Гриф? Хакер, с которым он встречался утром? Как он здесь оказался?
– Откуда я знаю, что это ты? – тихо спросил Вадим через дверь.
– Черт, Ревнев, у нас нет времени на проверки! – раздраженно отозвался голос. – Если хочешь, спроси что-нибудь, что знаем только мы.
– Что ты сказал мне сегодня утром в кафе «Аналог» о моем прошлом?
– Что оно слишком безупречно. Что стилистический анализ твоих статей показывает несоответствия. Словно два разных человека писали под одним именем, – последовал быстрый ответ. – Теперь открывай! У нас максимум две минуты, прежде чем явится подкрепление!
Вадим открыл дверь. Перед ним стоял Гриф, сжимающий в руке пистолет с глушителем. За его спиной Вадим увидел двух мужчин в черной форме без опознавательных знаков, лежащих на полу. Один не двигался, у второго из плеча сочилась кровь.
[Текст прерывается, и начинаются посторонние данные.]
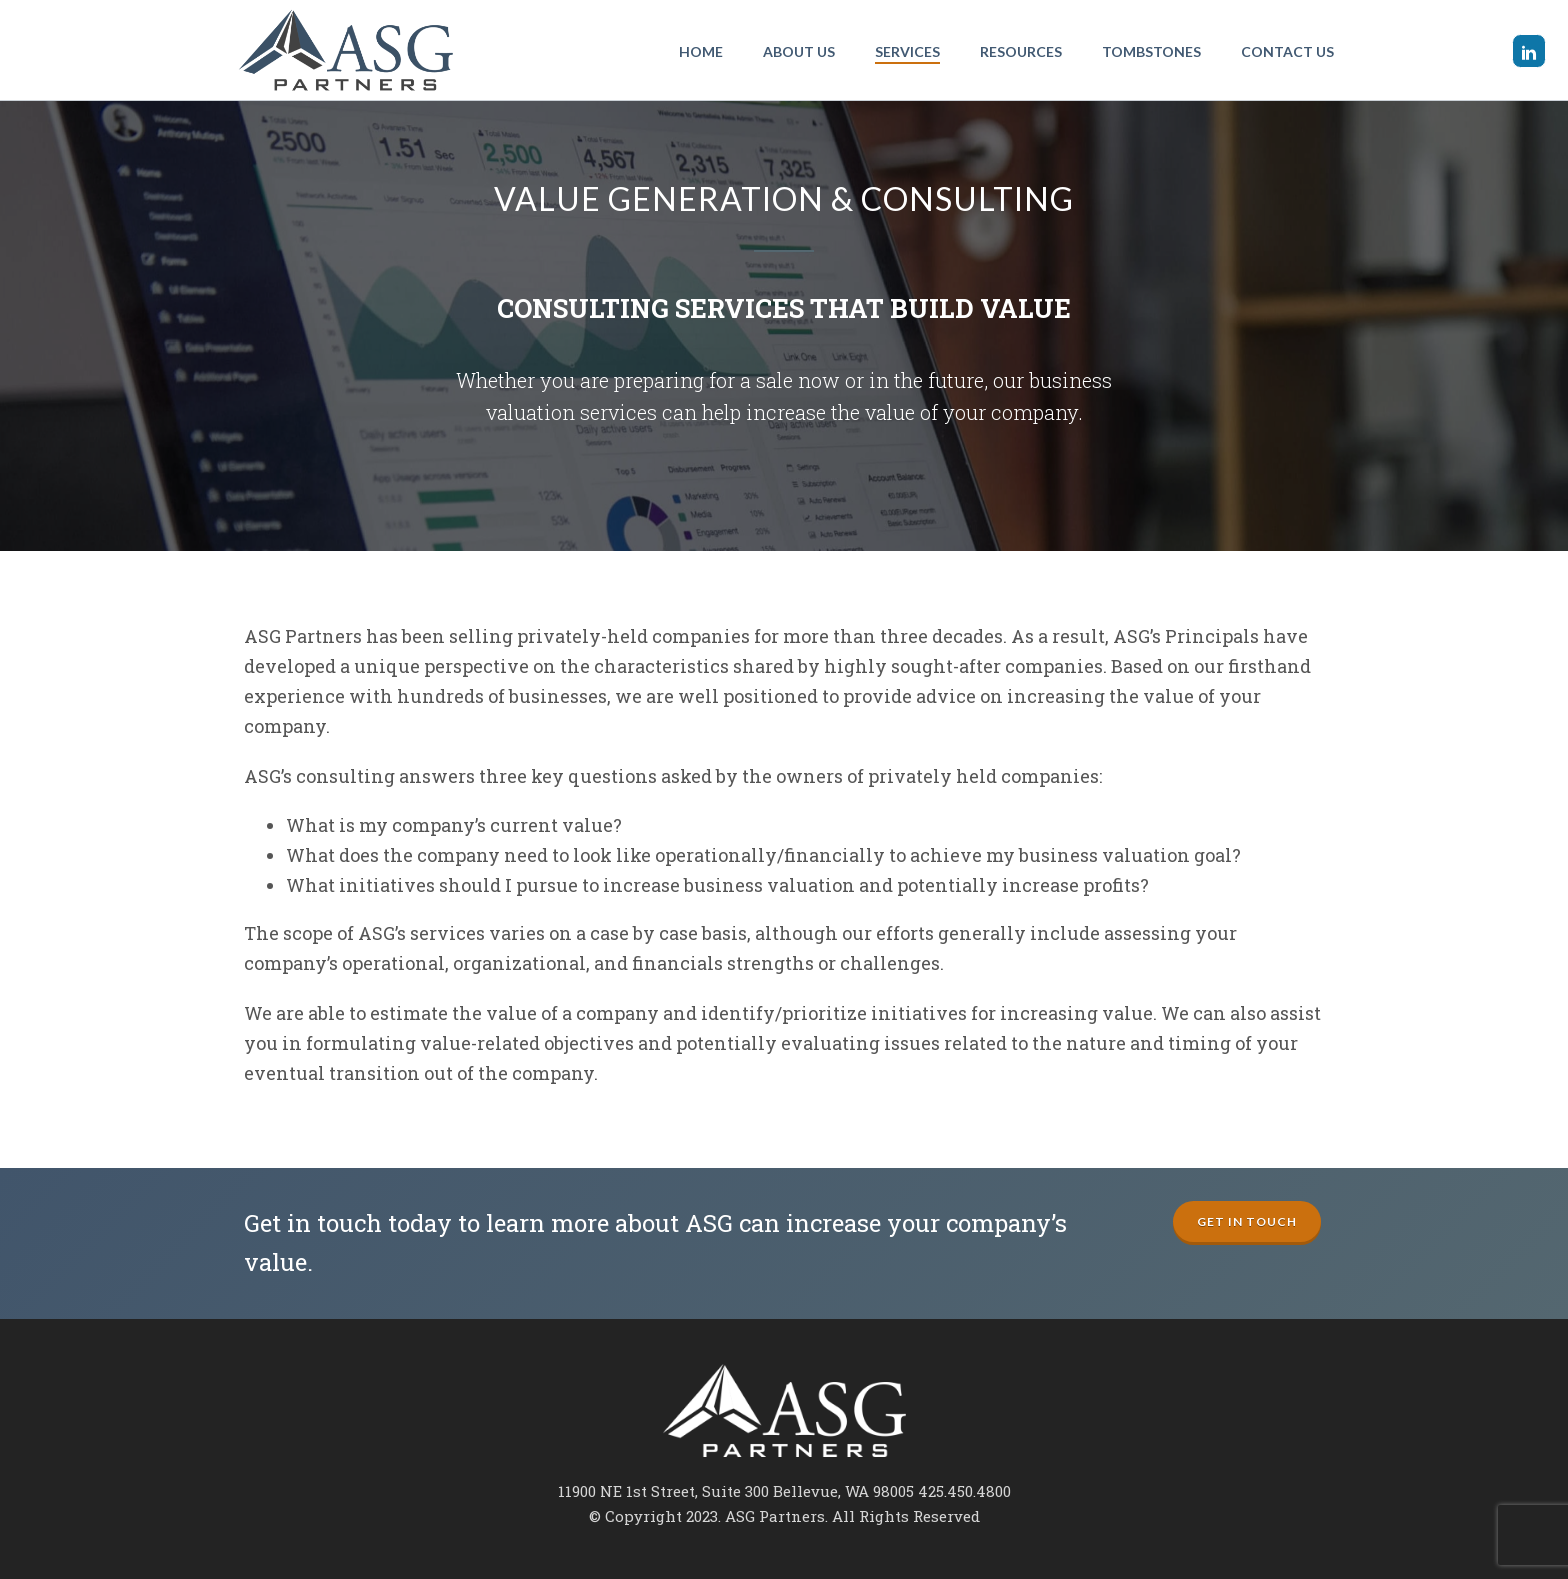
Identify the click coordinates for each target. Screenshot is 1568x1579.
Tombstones (1151, 51)
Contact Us (1287, 51)
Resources (1021, 51)
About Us (799, 51)
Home (701, 51)
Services (907, 51)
– Ты убил их? – спросил Вадим, выходя из ванной.
– Одного – да. Второй просто ранен, – Гриф говорил спокойно, словно обсуждал погоду. – Они из службы безопасности Министерства. Группа «Химера» – специальное подразделение для грязной работы. Их отправляют, когда нужно, чтобы человек исчез.
– Откуда ты знаешь?
– Потому что когда-то я работал с ними, – мрачно ответил Гриф. – До того, как решил, что с меня хватит правительственных игр. Теперь собирай самое необходимое. Эта квартира больше не безопасна.
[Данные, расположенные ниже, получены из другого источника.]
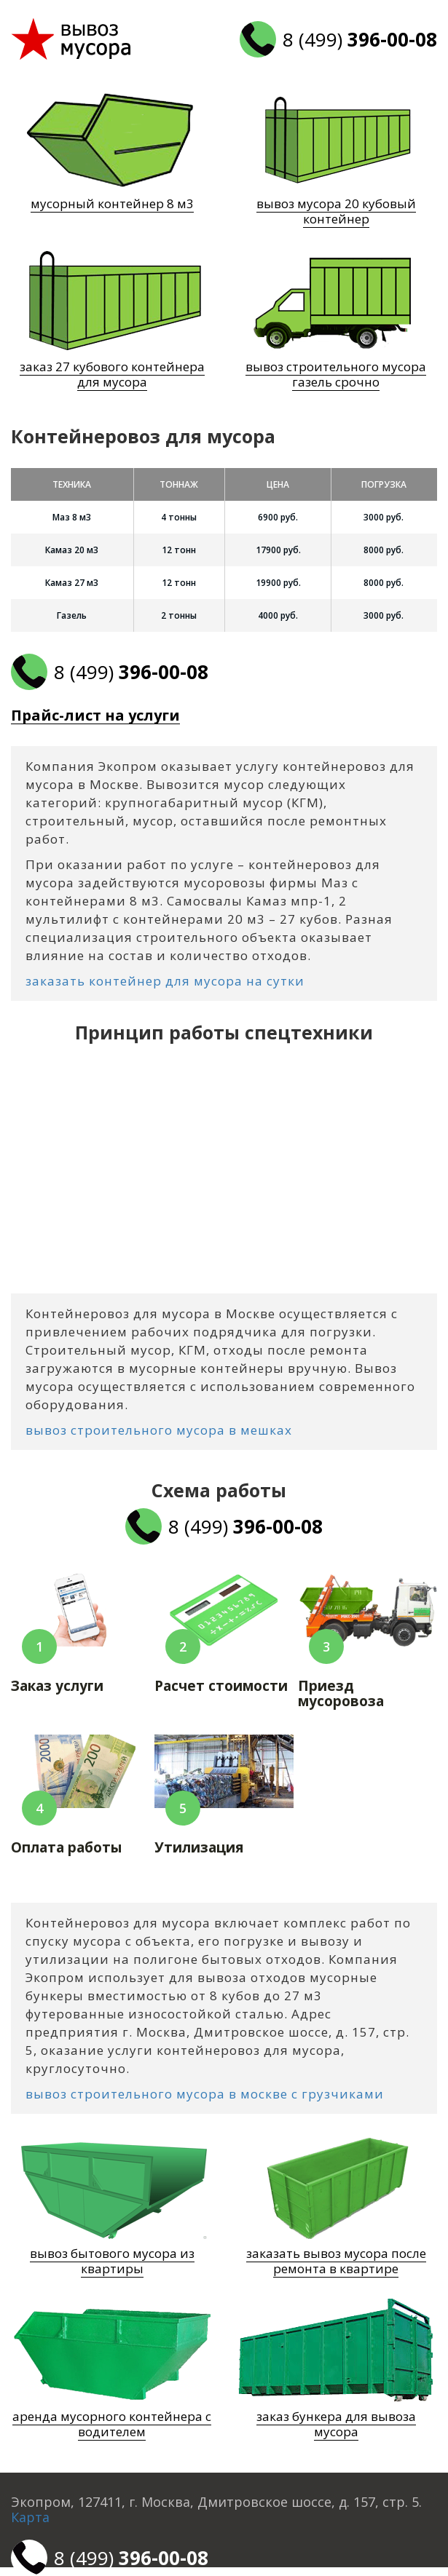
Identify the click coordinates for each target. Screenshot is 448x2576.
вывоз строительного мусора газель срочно (335, 374)
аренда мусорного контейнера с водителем (111, 2424)
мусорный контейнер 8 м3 (112, 203)
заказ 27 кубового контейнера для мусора (112, 374)
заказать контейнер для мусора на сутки (164, 980)
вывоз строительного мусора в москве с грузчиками (204, 2093)
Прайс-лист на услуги (95, 716)
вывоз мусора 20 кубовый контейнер (336, 211)
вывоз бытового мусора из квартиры (112, 2261)
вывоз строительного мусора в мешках (158, 1430)
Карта (30, 2517)
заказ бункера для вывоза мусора (336, 2424)
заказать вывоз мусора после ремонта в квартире (336, 2261)
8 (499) (360, 39)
Вадим быстро схватил рюкзак и запихнул в него ноутбук, тетрадь матери, запасной телефон, документы и немного наличных.
– Куда мы пойдем?
– Ко мне. У меня есть убежище, о котором не знает даже Державин, – Гриф осторожно выглянул в окно. – Черный ход чист. Спустимся по пожарной лестнице. Идем.
Они молча покинули квартиру, стараясь не шуметь. Спустившись по пожарной лестнице, они оказались в узком переулке, где их ждал потрепанный фургон без опознавательных знаков.
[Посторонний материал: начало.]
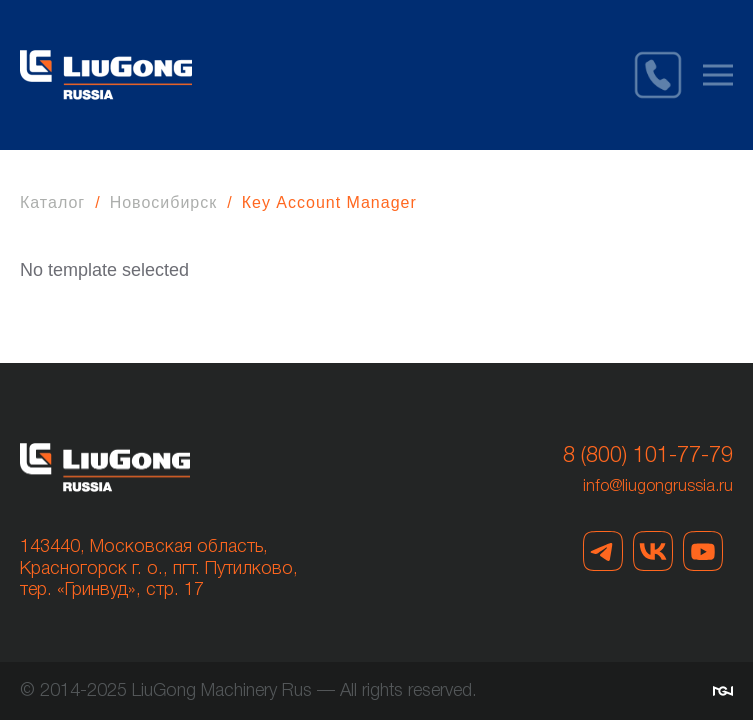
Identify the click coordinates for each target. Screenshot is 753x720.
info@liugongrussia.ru (658, 487)
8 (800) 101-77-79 (648, 456)
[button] (718, 75)
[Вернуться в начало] (106, 75)
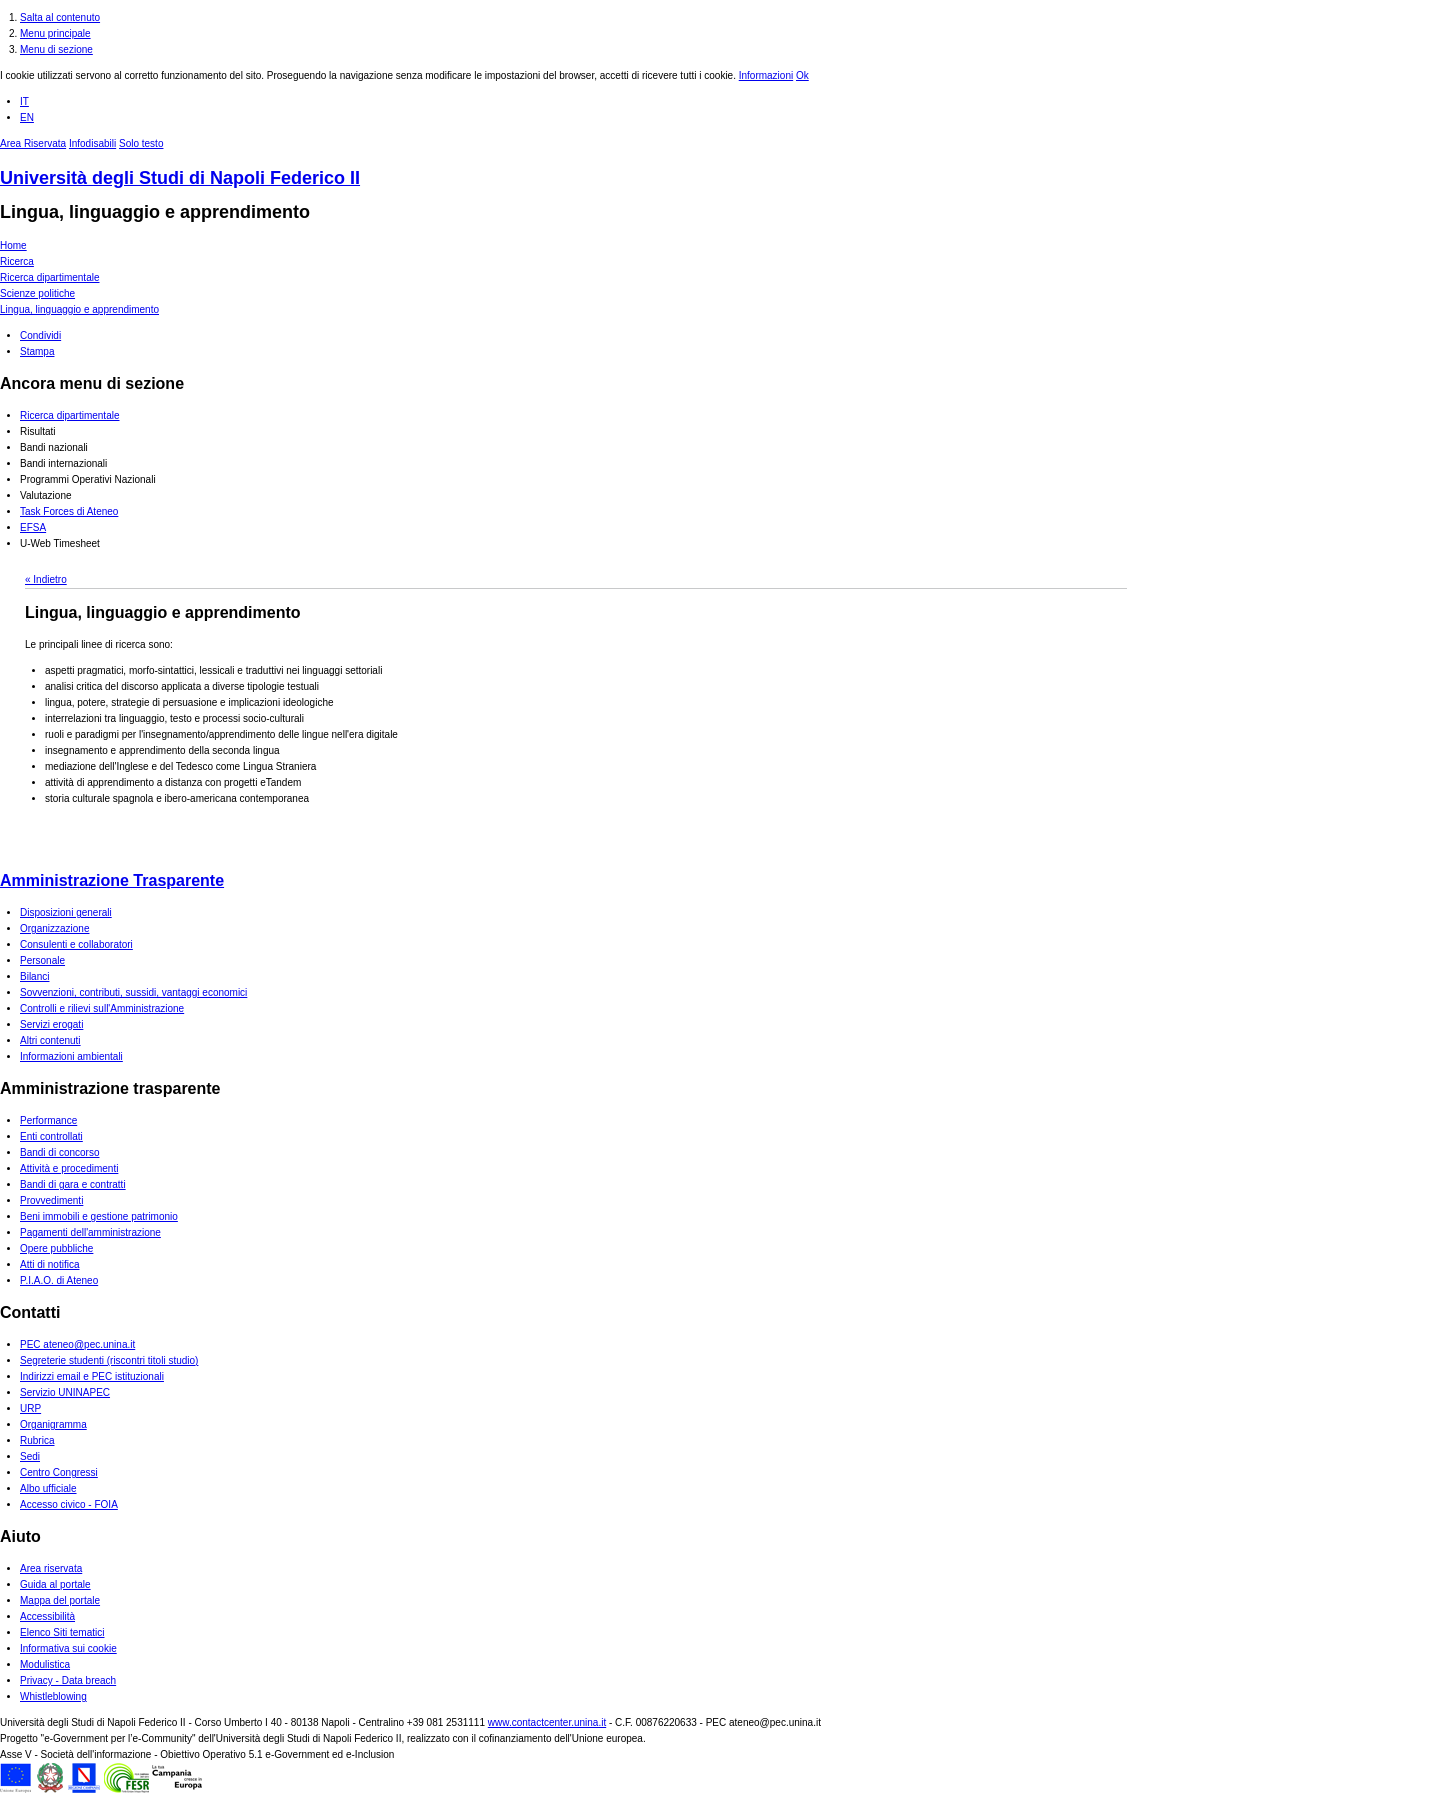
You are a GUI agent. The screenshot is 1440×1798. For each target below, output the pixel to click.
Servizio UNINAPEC (65, 1392)
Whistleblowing (53, 1696)
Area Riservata (33, 143)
– Садись за руль, – скомандовал Гриф, забираясь на пассажирское сиденье. – Поедешь по моим указаниям.
Вадим завел мотор и выехал на дорогу, стараясь не превышать скорость, чтобы не привлекать внимание.
– Объясни, что происходит, – потребовал он, когда они отъехали на безопасное расстояние. – Почему ты следил за мной? Откуда знал про нападение?
Гриф закурил, открыв окно.
– Я не следил. Я защищал. После нашего разговора утром я понял, что ты в большей опасности, чем думаешь. Державин не из тех, кто оставляет свидетелей. Если он узнал, что ты копаешься в прошлом, он попытается тебя устранить.
– Но ты сказал, что уходишь на дно. Что эта история слишком… государственная для твоего вкуса.
– Я солгал, – просто ответил Гриф. – Вернее, недоговорил. Я действительно ушел на дно, но не от тебя. И у меня есть личные счеты с Державиным.
– Какие?
Гриф выпустил струю дыма.
– Когда-то я был ведущим специалистом по кибербезопасности в ФСБ. Работал над защитой государственных систем. Потом меня привлекли к проекту «Альтернатива» – нужен был человек, который обеспечит цифровую безопасность программы. – Он помолчал. – Я видел, что они делали с людьми, Вадим. Видел, как стирали личности, записывали новые. Как превращали живых людей в послушные оболочки.
– Почему ты не остановил их?
– Пытался, – горько усмехнулся Гриф. – Собрал доказательства, собирался передать их в международные организации. Но Державин узнал. Моя жена и дочь погибли в «автокатастрофе». Меня арестовали, пытали, а потом предложили выбор – работать на них или умереть в пыточной.
– И ты выбрал первое.
– Да. Стал их цепным псом. Ловил «цифровых диссидентов», помогал следить за гражданами. – Гриф выбросил окурок в окно. – А потом начал тайно работать против них. Создал сеть в темном интернете. Находил единомышленников. Ждал момента, когда смогу нанести удар.
– И сейчас этот момент настал?
– Возможно, – Гриф задумчиво смотрел на дорогу. – Ты – ключ, Вадим. Ты был их лучшим экспериментом. Первым полностью успешным перепрограммированием личности. То, что ты начал вспоминать, то, что твоя настоящая сущность пробивается сквозь импланты – это сбой в их системе. Сбой, который может все разрушить.
Вадим свернул на указанную Грифом улицу. Они ехали на восток, в сторону старых промышленных районов.
– Что ты знаешь о моем прошлом? О настоящем Вадиме Ревневе?